● **Problem description**:
A word-for-word repetition of all the entries is needed.

#### Supplied records ####

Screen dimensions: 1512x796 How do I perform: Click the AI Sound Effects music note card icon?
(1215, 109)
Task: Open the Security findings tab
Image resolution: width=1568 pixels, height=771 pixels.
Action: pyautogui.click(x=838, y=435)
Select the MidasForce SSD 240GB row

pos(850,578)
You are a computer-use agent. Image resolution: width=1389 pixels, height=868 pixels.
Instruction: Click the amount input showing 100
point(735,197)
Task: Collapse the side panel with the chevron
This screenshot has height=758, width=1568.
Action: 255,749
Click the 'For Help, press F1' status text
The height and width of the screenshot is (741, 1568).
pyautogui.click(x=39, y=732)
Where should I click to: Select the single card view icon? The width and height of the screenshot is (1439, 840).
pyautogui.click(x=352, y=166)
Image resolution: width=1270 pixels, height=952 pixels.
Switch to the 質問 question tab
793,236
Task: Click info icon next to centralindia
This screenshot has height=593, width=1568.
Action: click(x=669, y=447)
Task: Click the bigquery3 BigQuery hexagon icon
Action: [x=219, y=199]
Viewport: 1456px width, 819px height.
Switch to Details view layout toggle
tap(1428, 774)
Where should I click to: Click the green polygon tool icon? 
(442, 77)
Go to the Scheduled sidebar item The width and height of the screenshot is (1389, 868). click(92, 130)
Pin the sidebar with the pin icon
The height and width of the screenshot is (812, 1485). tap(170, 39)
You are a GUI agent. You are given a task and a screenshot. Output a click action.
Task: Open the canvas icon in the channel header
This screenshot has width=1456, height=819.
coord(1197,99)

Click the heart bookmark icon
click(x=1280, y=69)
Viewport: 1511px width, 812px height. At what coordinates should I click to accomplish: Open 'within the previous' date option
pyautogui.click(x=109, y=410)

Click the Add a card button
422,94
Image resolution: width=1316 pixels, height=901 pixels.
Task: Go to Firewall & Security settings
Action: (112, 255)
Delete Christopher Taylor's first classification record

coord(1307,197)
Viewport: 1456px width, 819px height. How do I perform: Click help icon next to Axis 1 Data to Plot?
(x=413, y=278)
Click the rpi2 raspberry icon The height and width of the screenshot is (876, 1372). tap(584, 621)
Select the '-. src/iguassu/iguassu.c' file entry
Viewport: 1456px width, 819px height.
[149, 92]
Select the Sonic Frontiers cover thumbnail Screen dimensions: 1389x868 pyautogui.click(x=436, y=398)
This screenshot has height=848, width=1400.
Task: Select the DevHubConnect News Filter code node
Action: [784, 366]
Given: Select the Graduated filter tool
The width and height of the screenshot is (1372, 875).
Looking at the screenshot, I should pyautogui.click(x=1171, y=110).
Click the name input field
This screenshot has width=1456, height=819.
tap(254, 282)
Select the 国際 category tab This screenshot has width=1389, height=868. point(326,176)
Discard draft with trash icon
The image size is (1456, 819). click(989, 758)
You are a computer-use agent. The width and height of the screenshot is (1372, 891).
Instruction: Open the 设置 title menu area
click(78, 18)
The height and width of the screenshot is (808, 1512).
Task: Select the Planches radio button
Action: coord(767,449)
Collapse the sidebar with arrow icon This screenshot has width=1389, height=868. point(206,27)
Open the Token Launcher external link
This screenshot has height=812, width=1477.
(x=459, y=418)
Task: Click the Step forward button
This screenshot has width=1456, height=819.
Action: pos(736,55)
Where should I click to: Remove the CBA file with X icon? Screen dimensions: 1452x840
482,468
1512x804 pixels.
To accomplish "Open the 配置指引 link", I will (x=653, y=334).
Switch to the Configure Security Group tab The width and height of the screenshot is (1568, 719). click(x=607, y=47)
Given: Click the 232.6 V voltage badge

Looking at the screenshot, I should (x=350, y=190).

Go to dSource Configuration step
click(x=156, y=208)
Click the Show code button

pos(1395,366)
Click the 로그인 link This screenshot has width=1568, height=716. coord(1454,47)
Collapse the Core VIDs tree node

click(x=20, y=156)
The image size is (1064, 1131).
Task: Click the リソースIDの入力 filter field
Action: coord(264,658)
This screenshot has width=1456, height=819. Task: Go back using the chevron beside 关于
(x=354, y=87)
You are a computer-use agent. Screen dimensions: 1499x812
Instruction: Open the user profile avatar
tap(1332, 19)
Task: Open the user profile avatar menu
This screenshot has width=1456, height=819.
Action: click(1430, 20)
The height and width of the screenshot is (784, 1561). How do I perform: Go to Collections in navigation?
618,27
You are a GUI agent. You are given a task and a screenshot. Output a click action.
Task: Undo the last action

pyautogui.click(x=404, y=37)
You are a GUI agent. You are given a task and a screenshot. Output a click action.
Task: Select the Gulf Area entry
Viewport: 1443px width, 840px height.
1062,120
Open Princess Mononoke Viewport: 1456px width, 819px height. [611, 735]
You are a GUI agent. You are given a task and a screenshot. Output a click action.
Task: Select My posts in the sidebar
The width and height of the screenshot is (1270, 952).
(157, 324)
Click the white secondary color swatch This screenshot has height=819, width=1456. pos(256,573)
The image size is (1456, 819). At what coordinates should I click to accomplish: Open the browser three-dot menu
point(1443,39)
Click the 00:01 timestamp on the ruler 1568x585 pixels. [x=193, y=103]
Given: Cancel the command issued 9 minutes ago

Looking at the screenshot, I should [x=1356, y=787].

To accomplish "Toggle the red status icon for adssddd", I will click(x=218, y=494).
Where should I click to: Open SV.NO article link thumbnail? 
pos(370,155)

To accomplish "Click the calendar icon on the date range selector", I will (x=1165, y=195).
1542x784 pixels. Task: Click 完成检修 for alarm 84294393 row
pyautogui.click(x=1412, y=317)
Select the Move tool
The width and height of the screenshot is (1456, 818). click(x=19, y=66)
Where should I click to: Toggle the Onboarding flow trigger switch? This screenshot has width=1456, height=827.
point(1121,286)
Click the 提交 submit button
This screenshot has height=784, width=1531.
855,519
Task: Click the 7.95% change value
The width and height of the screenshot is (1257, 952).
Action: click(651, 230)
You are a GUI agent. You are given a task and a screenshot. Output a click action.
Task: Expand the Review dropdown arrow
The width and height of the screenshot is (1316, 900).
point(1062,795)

####

● **Answer section**:
Screen dimensions: 1512x796 How do I perform: Click the AI Sound Effects music note card icon?
(1215, 109)
Task: Open the Security findings tab
Image resolution: width=1568 pixels, height=771 pixels.
Action: pyautogui.click(x=838, y=435)
Select the MidasForce SSD 240GB row

pos(850,578)
You are a computer-use agent. Image resolution: width=1389 pixels, height=868 pixels.
Instruction: Click the amount input showing 100
point(735,197)
Task: Collapse the side panel with the chevron
This screenshot has height=758, width=1568.
Action: 255,749
Click the 'For Help, press F1' status text
The height and width of the screenshot is (741, 1568).
pyautogui.click(x=39, y=732)
Where should I click to: Select the single card view icon? The width and height of the screenshot is (1439, 840).
pyautogui.click(x=352, y=166)
Image resolution: width=1270 pixels, height=952 pixels.
Switch to the 質問 question tab
793,236
Task: Click info icon next to centralindia
This screenshot has height=593, width=1568.
Action: click(x=669, y=447)
Task: Click the bigquery3 BigQuery hexagon icon
Action: [x=219, y=199]
Viewport: 1456px width, 819px height.
Switch to Details view layout toggle
tap(1428, 774)
Where should I click to: Click the green polygon tool icon? 
(442, 77)
Go to the Scheduled sidebar item The width and height of the screenshot is (1389, 868). click(92, 130)
Pin the sidebar with the pin icon
The height and width of the screenshot is (812, 1485). tap(170, 39)
You are a GUI agent. You are given a task and a screenshot. Output a click action.
Task: Open the canvas icon in the channel header
This screenshot has width=1456, height=819.
coord(1197,99)

Click the heart bookmark icon
click(x=1280, y=69)
Viewport: 1511px width, 812px height. At what coordinates should I click to accomplish: Open 'within the previous' date option
pyautogui.click(x=109, y=410)

Click the Add a card button
422,94
Image resolution: width=1316 pixels, height=901 pixels.
Task: Go to Firewall & Security settings
Action: (112, 255)
Delete Christopher Taylor's first classification record

coord(1307,197)
Viewport: 1456px width, 819px height. How do I perform: Click help icon next to Axis 1 Data to Plot?
(x=413, y=278)
Click the rpi2 raspberry icon The height and width of the screenshot is (876, 1372). tap(584, 621)
Select the '-. src/iguassu/iguassu.c' file entry
Viewport: 1456px width, 819px height.
[149, 92]
Select the Sonic Frontiers cover thumbnail Screen dimensions: 1389x868 pyautogui.click(x=436, y=398)
This screenshot has height=848, width=1400.
Task: Select the DevHubConnect News Filter code node
Action: [784, 366]
Given: Select the Graduated filter tool
The width and height of the screenshot is (1372, 875).
Looking at the screenshot, I should pyautogui.click(x=1171, y=110).
Click the name input field
This screenshot has width=1456, height=819.
tap(254, 282)
Select the 国際 category tab This screenshot has width=1389, height=868. point(326,176)
Discard draft with trash icon
The image size is (1456, 819). click(989, 758)
You are a computer-use agent. The width and height of the screenshot is (1372, 891).
Instruction: Open the 设置 title menu area
click(78, 18)
The height and width of the screenshot is (808, 1512).
Task: Select the Planches radio button
Action: coord(767,449)
Collapse the sidebar with arrow icon This screenshot has width=1389, height=868. point(206,27)
Open the Token Launcher external link
This screenshot has height=812, width=1477.
(x=459, y=418)
Task: Click the Step forward button
This screenshot has width=1456, height=819.
Action: pos(736,55)
Where should I click to: Remove the CBA file with X icon? Screen dimensions: 1452x840
482,468
1512x804 pixels.
To accomplish "Open the 配置指引 link", I will (x=653, y=334).
Switch to the Configure Security Group tab The width and height of the screenshot is (1568, 719). click(x=607, y=47)
Given: Click the 232.6 V voltage badge

Looking at the screenshot, I should (x=350, y=190).

Go to dSource Configuration step
click(x=156, y=208)
Click the Show code button

pos(1395,366)
Click the 로그인 link This screenshot has width=1568, height=716. coord(1454,47)
Collapse the Core VIDs tree node

click(x=20, y=156)
The image size is (1064, 1131).
Task: Click the リソースIDの入力 filter field
Action: coord(264,658)
This screenshot has width=1456, height=819. Task: Go back using the chevron beside 关于
(x=354, y=87)
You are a computer-use agent. Screen dimensions: 1499x812
Instruction: Open the user profile avatar
tap(1332, 19)
Task: Open the user profile avatar menu
This screenshot has width=1456, height=819.
Action: click(1430, 20)
The height and width of the screenshot is (784, 1561). How do I perform: Go to Collections in navigation?
618,27
You are a GUI agent. You are given a task and a screenshot. Output a click action.
Task: Undo the last action

pyautogui.click(x=404, y=37)
You are a GUI agent. You are given a task and a screenshot. Output a click action.
Task: Select the Gulf Area entry
Viewport: 1443px width, 840px height.
1062,120
Open Princess Mononoke Viewport: 1456px width, 819px height. [611, 735]
You are a GUI agent. You are given a task and a screenshot. Output a click action.
Task: Select My posts in the sidebar
The width and height of the screenshot is (1270, 952).
(157, 324)
Click the white secondary color swatch This screenshot has height=819, width=1456. pos(256,573)
The image size is (1456, 819). At what coordinates should I click to accomplish: Open the browser three-dot menu
point(1443,39)
Click the 00:01 timestamp on the ruler 1568x585 pixels. [x=193, y=103]
Given: Cancel the command issued 9 minutes ago

Looking at the screenshot, I should [x=1356, y=787].

To accomplish "Toggle the red status icon for adssddd", I will click(x=218, y=494).
Where should I click to: Open SV.NO article link thumbnail? 
pos(370,155)

To accomplish "Click the calendar icon on the date range selector", I will (x=1165, y=195).
1542x784 pixels. Task: Click 完成检修 for alarm 84294393 row
pyautogui.click(x=1412, y=317)
Select the Move tool
The width and height of the screenshot is (1456, 818). click(x=19, y=66)
Where should I click to: Toggle the Onboarding flow trigger switch? This screenshot has width=1456, height=827.
point(1121,286)
Click the 提交 submit button
This screenshot has height=784, width=1531.
855,519
Task: Click the 7.95% change value
The width and height of the screenshot is (1257, 952).
Action: click(651, 230)
You are a GUI agent. You are given a task and a screenshot. Output a click action.
Task: Expand the Review dropdown arrow
The width and height of the screenshot is (1316, 900).
point(1062,795)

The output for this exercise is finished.